[Opening Given information section]
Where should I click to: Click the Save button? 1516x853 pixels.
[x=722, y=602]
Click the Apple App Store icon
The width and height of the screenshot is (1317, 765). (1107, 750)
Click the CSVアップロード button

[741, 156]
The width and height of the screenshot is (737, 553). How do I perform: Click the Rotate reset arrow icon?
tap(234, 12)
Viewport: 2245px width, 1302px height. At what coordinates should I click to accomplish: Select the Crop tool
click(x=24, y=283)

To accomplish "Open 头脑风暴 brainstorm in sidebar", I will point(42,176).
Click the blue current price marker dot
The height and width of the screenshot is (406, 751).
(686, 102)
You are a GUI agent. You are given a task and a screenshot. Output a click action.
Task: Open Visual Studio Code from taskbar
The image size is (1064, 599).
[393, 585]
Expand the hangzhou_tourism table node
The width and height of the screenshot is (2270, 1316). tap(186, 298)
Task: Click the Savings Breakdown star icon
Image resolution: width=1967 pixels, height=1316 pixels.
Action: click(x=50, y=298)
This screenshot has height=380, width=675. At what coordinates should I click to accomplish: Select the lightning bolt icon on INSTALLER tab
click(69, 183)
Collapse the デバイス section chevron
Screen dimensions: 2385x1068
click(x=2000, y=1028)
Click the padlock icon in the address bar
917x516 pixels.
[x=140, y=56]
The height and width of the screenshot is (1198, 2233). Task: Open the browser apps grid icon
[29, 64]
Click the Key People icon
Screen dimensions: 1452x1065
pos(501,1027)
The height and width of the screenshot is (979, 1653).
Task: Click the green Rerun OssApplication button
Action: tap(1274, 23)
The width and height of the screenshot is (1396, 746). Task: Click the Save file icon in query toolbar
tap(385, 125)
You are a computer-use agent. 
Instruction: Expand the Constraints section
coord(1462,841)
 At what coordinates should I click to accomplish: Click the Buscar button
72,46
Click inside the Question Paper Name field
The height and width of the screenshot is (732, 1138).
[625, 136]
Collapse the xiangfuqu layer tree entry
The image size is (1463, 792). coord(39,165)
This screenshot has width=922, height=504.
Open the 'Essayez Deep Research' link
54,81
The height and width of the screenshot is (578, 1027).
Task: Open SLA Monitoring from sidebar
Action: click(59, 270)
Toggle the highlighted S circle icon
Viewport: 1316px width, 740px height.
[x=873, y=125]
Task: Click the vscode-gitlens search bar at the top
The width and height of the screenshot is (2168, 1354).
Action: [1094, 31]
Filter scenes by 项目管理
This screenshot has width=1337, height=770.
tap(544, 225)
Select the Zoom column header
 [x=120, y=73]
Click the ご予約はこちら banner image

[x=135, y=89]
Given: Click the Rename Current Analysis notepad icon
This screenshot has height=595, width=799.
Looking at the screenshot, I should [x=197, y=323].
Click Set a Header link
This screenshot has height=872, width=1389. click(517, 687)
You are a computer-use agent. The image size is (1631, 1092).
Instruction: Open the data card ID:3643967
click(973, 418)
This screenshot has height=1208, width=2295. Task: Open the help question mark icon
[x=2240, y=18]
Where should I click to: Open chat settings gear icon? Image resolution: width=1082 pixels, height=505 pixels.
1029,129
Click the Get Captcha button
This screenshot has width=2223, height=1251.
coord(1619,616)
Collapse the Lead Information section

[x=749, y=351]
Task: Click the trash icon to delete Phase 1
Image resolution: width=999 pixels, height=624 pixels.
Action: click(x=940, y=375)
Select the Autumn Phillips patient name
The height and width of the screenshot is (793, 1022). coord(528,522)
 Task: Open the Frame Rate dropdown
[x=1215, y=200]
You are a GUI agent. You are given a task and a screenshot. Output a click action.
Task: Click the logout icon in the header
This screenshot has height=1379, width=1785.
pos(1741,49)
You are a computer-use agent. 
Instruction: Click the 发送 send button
[Closing Given information section]
## What is expected
Repeat the data in its entirety, word for word.

## Exercise answer
Where should I click to: Click the Save button? 1516x853 pixels.
[x=722, y=602]
Click the Apple App Store icon
The width and height of the screenshot is (1317, 765). (1107, 750)
Click the CSVアップロード button

[741, 156]
The width and height of the screenshot is (737, 553). How do I perform: Click the Rotate reset arrow icon?
tap(234, 12)
Viewport: 2245px width, 1302px height. At what coordinates should I click to accomplish: Select the Crop tool
click(x=24, y=283)

To accomplish "Open 头脑风暴 brainstorm in sidebar", I will point(42,176).
Click the blue current price marker dot
The height and width of the screenshot is (406, 751).
(686, 102)
You are a GUI agent. You are given a task and a screenshot. Output a click action.
Task: Open Visual Studio Code from taskbar
The image size is (1064, 599).
[393, 585]
Expand the hangzhou_tourism table node
The width and height of the screenshot is (2270, 1316). tap(186, 298)
Task: Click the Savings Breakdown star icon
Image resolution: width=1967 pixels, height=1316 pixels.
Action: click(x=50, y=298)
This screenshot has height=380, width=675. At what coordinates should I click to accomplish: Select the lightning bolt icon on INSTALLER tab
click(69, 183)
Collapse the デバイス section chevron
Screen dimensions: 2385x1068
click(x=2000, y=1028)
Click the padlock icon in the address bar
917x516 pixels.
[x=140, y=56]
The height and width of the screenshot is (1198, 2233). Task: Open the browser apps grid icon
[29, 64]
Click the Key People icon
Screen dimensions: 1452x1065
pos(501,1027)
The height and width of the screenshot is (979, 1653).
Task: Click the green Rerun OssApplication button
Action: tap(1274, 23)
The width and height of the screenshot is (1396, 746). Task: Click the Save file icon in query toolbar
tap(385, 125)
You are a computer-use agent. 
Instruction: Expand the Constraints section
coord(1462,841)
 At what coordinates should I click to accomplish: Click the Buscar button
72,46
Click inside the Question Paper Name field
The height and width of the screenshot is (732, 1138).
[625, 136]
Collapse the xiangfuqu layer tree entry
The image size is (1463, 792). coord(39,165)
This screenshot has width=922, height=504.
Open the 'Essayez Deep Research' link
54,81
The height and width of the screenshot is (578, 1027).
Task: Open SLA Monitoring from sidebar
Action: click(59, 270)
Toggle the highlighted S circle icon
Viewport: 1316px width, 740px height.
[x=873, y=125]
Task: Click the vscode-gitlens search bar at the top
The width and height of the screenshot is (2168, 1354).
Action: [1094, 31]
Filter scenes by 项目管理
This screenshot has width=1337, height=770.
tap(544, 225)
Select the Zoom column header
 [x=120, y=73]
Click the ご予約はこちら banner image

[x=135, y=89]
Given: Click the Rename Current Analysis notepad icon
This screenshot has height=595, width=799.
Looking at the screenshot, I should [x=197, y=323].
Click Set a Header link
This screenshot has height=872, width=1389. click(517, 687)
You are a computer-use agent. The image size is (1631, 1092).
Instruction: Open the data card ID:3643967
click(973, 418)
This screenshot has height=1208, width=2295. Task: Open the help question mark icon
[x=2240, y=18]
Where should I click to: Open chat settings gear icon? Image resolution: width=1082 pixels, height=505 pixels.
1029,129
Click the Get Captcha button
This screenshot has width=2223, height=1251.
coord(1619,616)
Collapse the Lead Information section

[x=749, y=351]
Task: Click the trash icon to delete Phase 1
Image resolution: width=999 pixels, height=624 pixels.
Action: click(x=940, y=375)
Select the Autumn Phillips patient name
The height and width of the screenshot is (793, 1022). coord(528,522)
 Task: Open the Frame Rate dropdown
[x=1215, y=200]
You are a GUI agent. You are given a task and a screenshot. Output a click action.
Task: Click the logout icon in the header
This screenshot has height=1379, width=1785.
pos(1741,49)
You are a computer-use agent. 
Instruction: Click the 发送 send button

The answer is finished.